Tom Dougherty, CEO – Stealing Share
11 October 2017
USMNT loses out on World Cup. How did this happen?
The US Men’s National Soccer Team fails to qualify for the World Cup in a devastating loss to Trinidad and Tabago. What does this mean for the USMNT?
The USMNT has qualified for every World Cup since 1986. The loss comes on the heels of the US failing to qualify for the last two, yes two, Olympics. Sports fans express their outrage, as they should. How does a country with more than 323 million people not find 11 players to beat a country of 1.3 million? If you are any kind of sports fan, you should be outraged. More than three million kids tout being US Youth Soccer members.
This is one of the most embarrassing sports losses by an American team on the international stage in a very long time.
To put it in a bit of perspective, the former USMNT and Major League Soccer player turned play-by-play announcer, Taylor Twellman said, (I am paraphrasing a bit), “Iceland is the size of Corpus Christi, Texas and they can figure this out, why can’t we?” Iceland’s population stands at about 335,000 and it’s qualifying for the World Cup.
“Losing to Trinidad and Tabago stinks.
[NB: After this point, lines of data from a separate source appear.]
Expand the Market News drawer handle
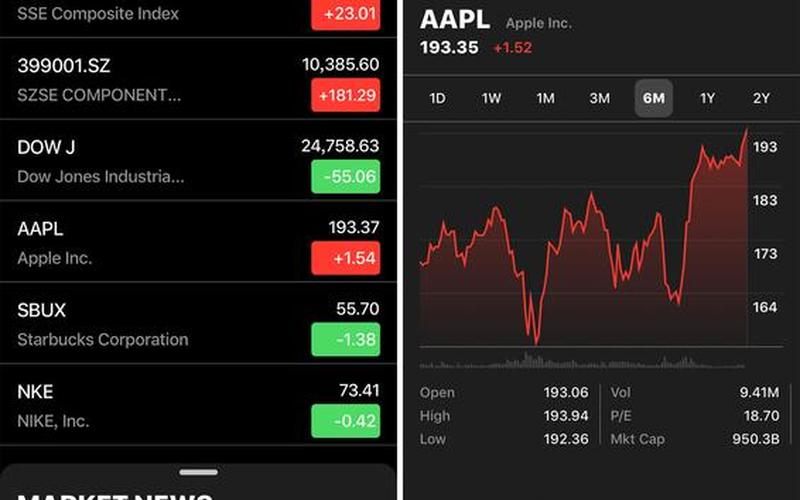 (198, 472)
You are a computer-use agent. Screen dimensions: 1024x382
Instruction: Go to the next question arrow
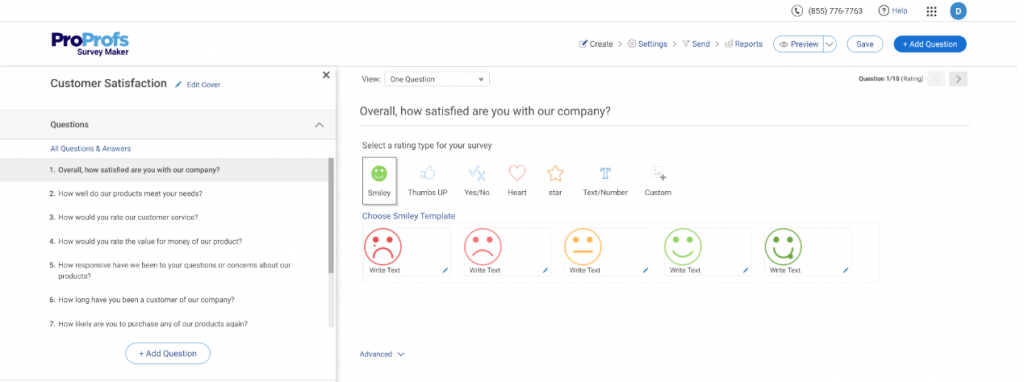[958, 79]
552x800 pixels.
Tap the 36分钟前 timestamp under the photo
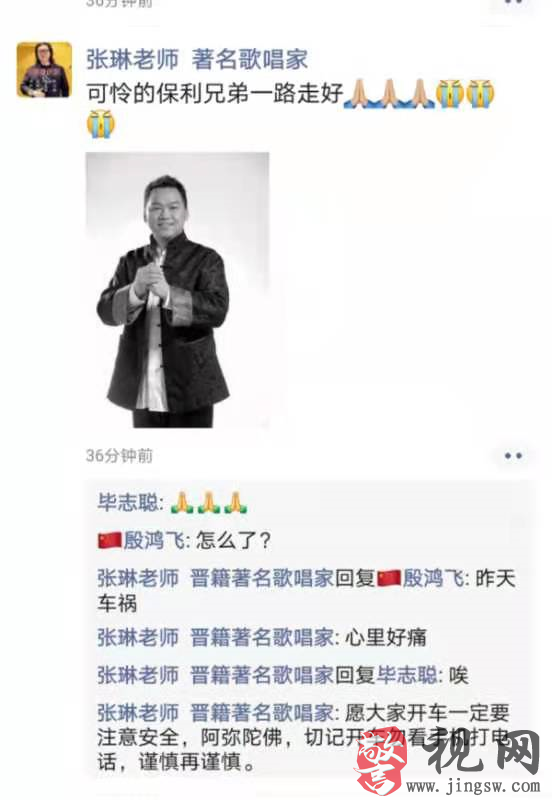pyautogui.click(x=119, y=456)
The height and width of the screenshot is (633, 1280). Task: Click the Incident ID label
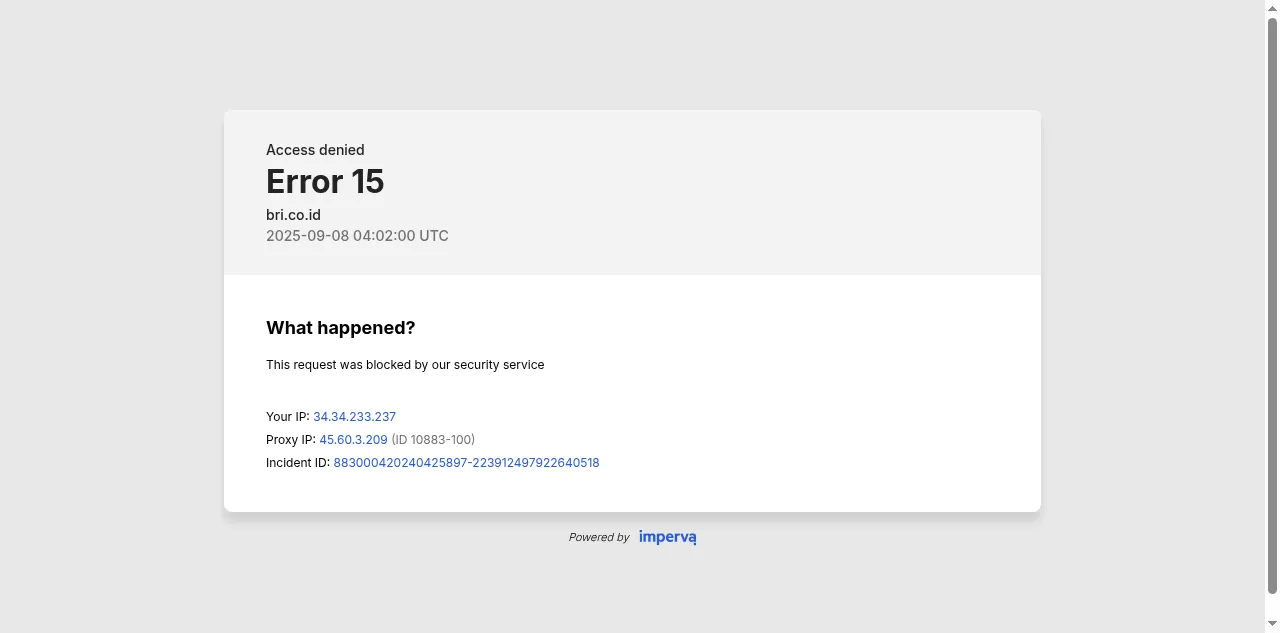pyautogui.click(x=297, y=463)
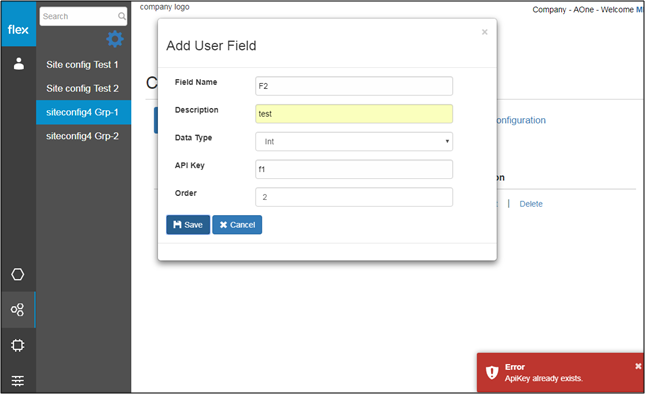Click the search magnifier icon

click(122, 16)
Failing to qualify for the World Cup reeks.”
What the USMNT loss means
This isn’t about a lack of talent. Plain and simple, this is about a lack of heart. Lack of heart by the players, by the coaches and by those who run MLS and US soccer.
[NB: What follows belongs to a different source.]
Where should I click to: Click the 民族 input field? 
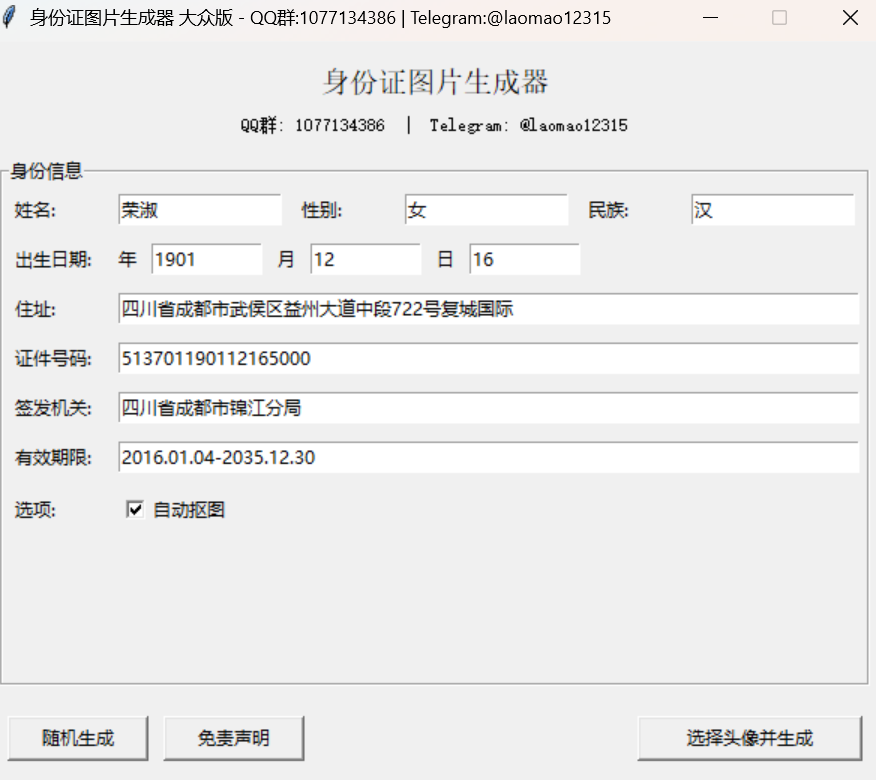tap(772, 210)
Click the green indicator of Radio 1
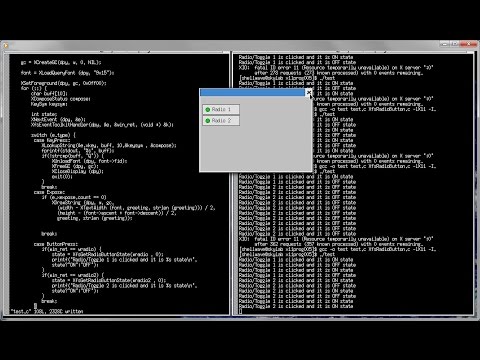Screen dimensions: 480x360 click(x=208, y=110)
American exceptionalism, my ass. America’s over-inflated worldview of itself is at play here. We believe money is king and, if you throw enough money at something, everything will work out. America spends billions on soccer every year and we can’t qualify for a World Cup? There is no passion. There is no heart.
Losing to Trinidad and Tabago stinks. Failing to qualify for the World Cup reeks. Losing this game at this particular moment in time, at this point in history, is devastating to the US soccer community.
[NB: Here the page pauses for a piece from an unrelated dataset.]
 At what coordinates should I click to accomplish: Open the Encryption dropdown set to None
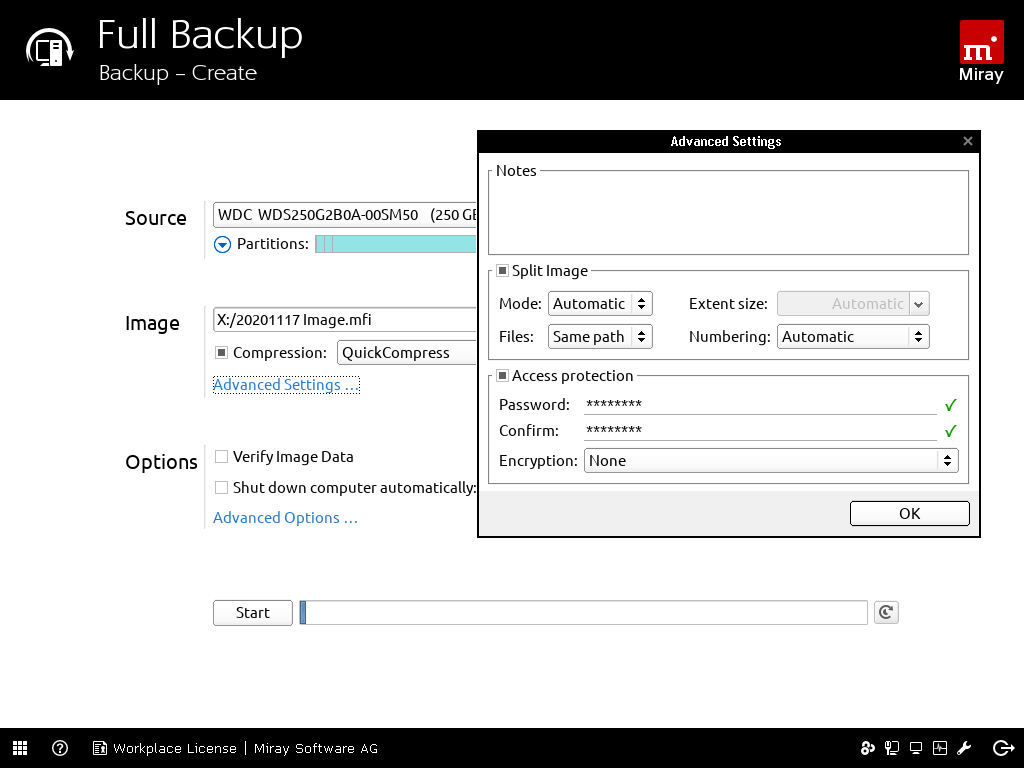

Internationally, soccer (football) remains paramount across the world. Simply put, the USMNT can’t compete in the most international of all sports. (The women’s team, however, remains a shining light.)
At the very least, the loss represents a wake up call to US soccer. What are we doing if we lose to teams from countries like Trinidad and Tobago? American exceptionalism loses here, and there really is no other way to sugarcoat it.
Guess what, folks? America is not that exceptional and don’t take that as some anti-America sentiment. I just mean if, we as a country want something, then we have to work for it. (That’s not so different than branding.) If you want something to change, then you have to change it. No doubt, changes are coming.